*WORK ORDER:* From the line with "Instruction: Focus the" to the final line of the records, reproduce every line exactly and only those lines.

---------- EXCERPTED DATA

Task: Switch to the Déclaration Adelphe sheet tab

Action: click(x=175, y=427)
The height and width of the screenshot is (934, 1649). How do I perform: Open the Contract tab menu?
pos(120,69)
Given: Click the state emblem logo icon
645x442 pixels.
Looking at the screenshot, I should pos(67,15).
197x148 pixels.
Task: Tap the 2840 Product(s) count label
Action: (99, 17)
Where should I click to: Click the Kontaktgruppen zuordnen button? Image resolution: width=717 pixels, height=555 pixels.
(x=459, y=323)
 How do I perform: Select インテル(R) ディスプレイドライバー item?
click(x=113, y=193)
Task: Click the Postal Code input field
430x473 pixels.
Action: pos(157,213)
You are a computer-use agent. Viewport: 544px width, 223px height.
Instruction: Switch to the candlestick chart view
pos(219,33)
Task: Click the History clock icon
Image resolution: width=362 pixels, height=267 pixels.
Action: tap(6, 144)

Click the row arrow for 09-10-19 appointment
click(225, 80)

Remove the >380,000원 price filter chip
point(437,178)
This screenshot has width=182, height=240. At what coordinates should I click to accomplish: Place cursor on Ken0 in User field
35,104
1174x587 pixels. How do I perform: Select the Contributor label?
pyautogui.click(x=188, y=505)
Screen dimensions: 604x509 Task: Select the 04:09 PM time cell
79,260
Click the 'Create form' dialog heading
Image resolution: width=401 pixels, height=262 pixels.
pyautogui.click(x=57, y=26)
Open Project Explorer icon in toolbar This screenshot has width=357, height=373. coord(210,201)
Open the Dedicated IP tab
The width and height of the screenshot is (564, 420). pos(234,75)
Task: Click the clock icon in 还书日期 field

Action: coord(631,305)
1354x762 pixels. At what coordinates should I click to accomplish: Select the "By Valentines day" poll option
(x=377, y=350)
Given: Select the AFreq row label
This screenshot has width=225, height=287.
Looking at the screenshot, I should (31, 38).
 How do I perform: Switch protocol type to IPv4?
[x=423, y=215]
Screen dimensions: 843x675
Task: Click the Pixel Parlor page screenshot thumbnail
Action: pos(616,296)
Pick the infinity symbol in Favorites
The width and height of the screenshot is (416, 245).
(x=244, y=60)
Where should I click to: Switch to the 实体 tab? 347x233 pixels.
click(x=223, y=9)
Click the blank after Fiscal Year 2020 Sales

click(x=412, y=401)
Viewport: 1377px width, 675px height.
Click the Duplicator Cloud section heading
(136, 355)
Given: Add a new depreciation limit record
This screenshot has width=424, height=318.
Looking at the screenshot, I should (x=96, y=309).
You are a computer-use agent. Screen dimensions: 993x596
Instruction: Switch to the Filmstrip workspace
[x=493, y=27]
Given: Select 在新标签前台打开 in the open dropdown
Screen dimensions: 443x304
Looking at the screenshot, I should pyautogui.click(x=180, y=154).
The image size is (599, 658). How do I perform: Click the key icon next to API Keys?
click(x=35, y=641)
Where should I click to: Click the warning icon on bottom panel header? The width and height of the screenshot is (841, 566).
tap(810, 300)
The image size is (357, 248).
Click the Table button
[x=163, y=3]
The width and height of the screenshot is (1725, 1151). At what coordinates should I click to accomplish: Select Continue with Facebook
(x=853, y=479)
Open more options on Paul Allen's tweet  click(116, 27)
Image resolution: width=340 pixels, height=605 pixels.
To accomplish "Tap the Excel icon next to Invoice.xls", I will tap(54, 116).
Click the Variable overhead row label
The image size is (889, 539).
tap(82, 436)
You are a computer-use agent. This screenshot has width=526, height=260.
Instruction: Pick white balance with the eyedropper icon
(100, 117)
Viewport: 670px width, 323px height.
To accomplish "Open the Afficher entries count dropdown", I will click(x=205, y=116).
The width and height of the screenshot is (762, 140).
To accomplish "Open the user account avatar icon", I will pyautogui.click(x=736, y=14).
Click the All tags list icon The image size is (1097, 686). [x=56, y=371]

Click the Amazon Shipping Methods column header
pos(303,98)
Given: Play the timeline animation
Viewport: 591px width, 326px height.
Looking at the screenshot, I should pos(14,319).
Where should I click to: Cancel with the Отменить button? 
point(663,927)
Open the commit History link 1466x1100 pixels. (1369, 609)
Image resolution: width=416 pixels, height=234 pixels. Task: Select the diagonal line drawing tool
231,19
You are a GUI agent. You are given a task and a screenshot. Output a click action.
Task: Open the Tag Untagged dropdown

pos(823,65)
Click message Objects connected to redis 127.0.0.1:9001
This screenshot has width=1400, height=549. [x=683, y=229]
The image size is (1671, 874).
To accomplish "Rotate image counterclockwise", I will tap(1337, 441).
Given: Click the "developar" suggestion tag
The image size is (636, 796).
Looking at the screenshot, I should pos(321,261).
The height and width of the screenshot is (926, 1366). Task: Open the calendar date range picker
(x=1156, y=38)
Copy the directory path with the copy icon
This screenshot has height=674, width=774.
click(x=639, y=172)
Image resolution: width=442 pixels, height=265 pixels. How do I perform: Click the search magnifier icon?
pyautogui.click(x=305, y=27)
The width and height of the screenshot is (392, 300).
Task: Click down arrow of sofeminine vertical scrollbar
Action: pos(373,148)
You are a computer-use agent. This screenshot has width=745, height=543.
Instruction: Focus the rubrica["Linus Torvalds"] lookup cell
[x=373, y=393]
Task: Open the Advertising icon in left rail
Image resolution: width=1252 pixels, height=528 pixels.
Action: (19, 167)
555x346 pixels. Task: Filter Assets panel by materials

--------------------

*SOLVED EXERCISE:*
Instruction: Focus the rubrica["Linus Torvalds"] lookup cell
[x=373, y=393]
Task: Open the Advertising icon in left rail
Image resolution: width=1252 pixels, height=528 pixels.
Action: (19, 167)
555x346 pixels. Task: Filter Assets panel by materials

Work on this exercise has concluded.